En estos poemas quedó estampada la línea recta de su ética, y antes de morir mi padre, todos los hijos se habían inclinado por ella, ante el equilibrio que él guardó en su dolor de hombre y de genio incomprendido, y el significado que él mismo, que él solo, le dio a la belleza de la vida por puro misticismo.

Como hijos suyos, solamente Dios, nos pudo sostener y nos sostiene.

Y si en su libro "EI Arquitecto", él entronca en la poesía de su filosofía, su dolor de hombre y de padre, al volver al Uruguay, en 1934, la tierra donde los dos nacieron, su alma tenía que descansar en un último abrazo hecho de color, porque es indudable que allí reside todo el poeta y todo el hombre.

En un Tríptico que mi adorada hermana lsabel puso antes de morir en mis manos, dado que a ella le tocó al distribuirse la obra, y hoy gracias a su bellísimo gesto está en el Museo Figari.

Mi padre desde la primitiva ternura de las almas, pintó entre cenizas y flores, hijas ya del Cosmos, de todos sus sentimientos el más profundo, yendo desde el negro y la negra viejos, que entre unas cruces blancas llevan el ramito de violetas, y este primer cartón se titula: “En busca de la cruz”.

En el cartón del centro un negrito a caballo, colgando de su brazo una corona de siemprevivas, de galera de felpa, en él todo es poesía.
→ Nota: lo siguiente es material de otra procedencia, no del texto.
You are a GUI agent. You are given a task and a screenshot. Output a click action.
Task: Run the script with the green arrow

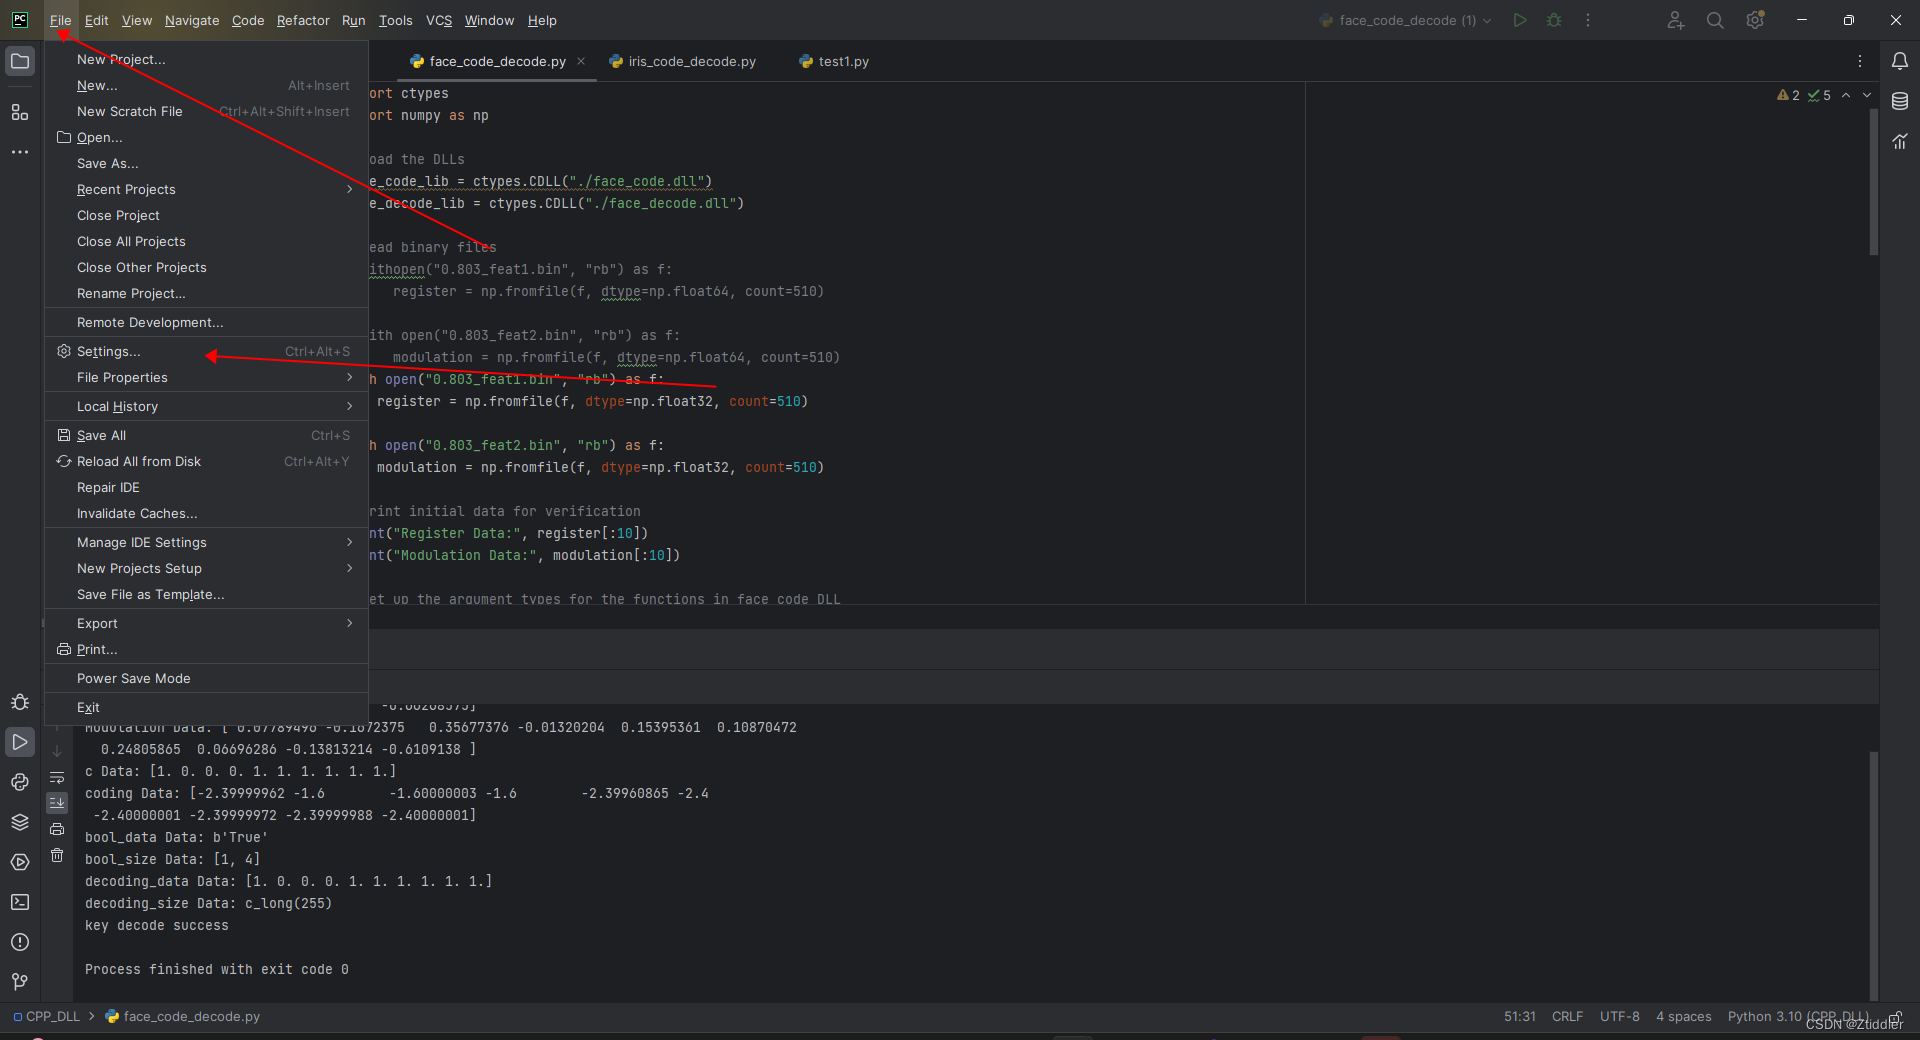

Su título es: “Flores al muerto”.

Culminando en el tercer cartón titulado “Apoteosis”, en la gloria de la máxima ternura del color, del dolor, el adiós de lo humano ya cantando lo eterno.

“El concepto es la obra de arte”, decía mi padre, allí está y para siempre lo que la vida lo llevó a concebir.

Firme ya por el lado de su filosoffa, para mi padre la ciudad de París tenía una calidad sin igual, tratándose del espíritu y de su libertad.

París empieza por no endiosar para dejar que lo humano con sus millones de perfiles no lo llegue a engañar, y tenga al mismo tiempo cabida si lo humano es su destino.

Allí espera París al hombre y al artista, por eso su juicio que va desde la gracia hasta lo trágico, como varita mágica, es necesario para el mundo entero.

El gran escritor francés André Malraux, Ministro de Cultura de la Francia del General De Gaulle, cuando vino a Montevideo, hace varios años, quiso él mismo colocar unas flores en el sepulcro de la familia Figari, adonde descansaba mi padre. Emocionante ceremonia que dice lo que para la Francia significa la cultura.

Mi padre recorrió un camino mil veces difícil. De su Sociología a su Filosofía, de su Filosofía a su Educación Integral, y entre tanto a la poesía y al arte, sin dejarles nunca: eran su sombra.

El eminente escritor inglés, Aldous Huxley, sostiene a mi padre entre sus manos, cuando dice: “Me fascina el dilema moral del místico, que al mismo tiempo es político”.

Desde que el arte es un fenómeno social, nada tiene que ver en su esencia misma con la política.

“El arte es un fenómeno social”, así lo define el genial escritor ruso Jorge Plejanov, en su obra: "El arte y la vida social".

La responsabilidad social que asume el creador ante sí mismo, ante el arte, ante su país y la política, que en el

1) Pedro Figari "El Arquitecto". París, 1928.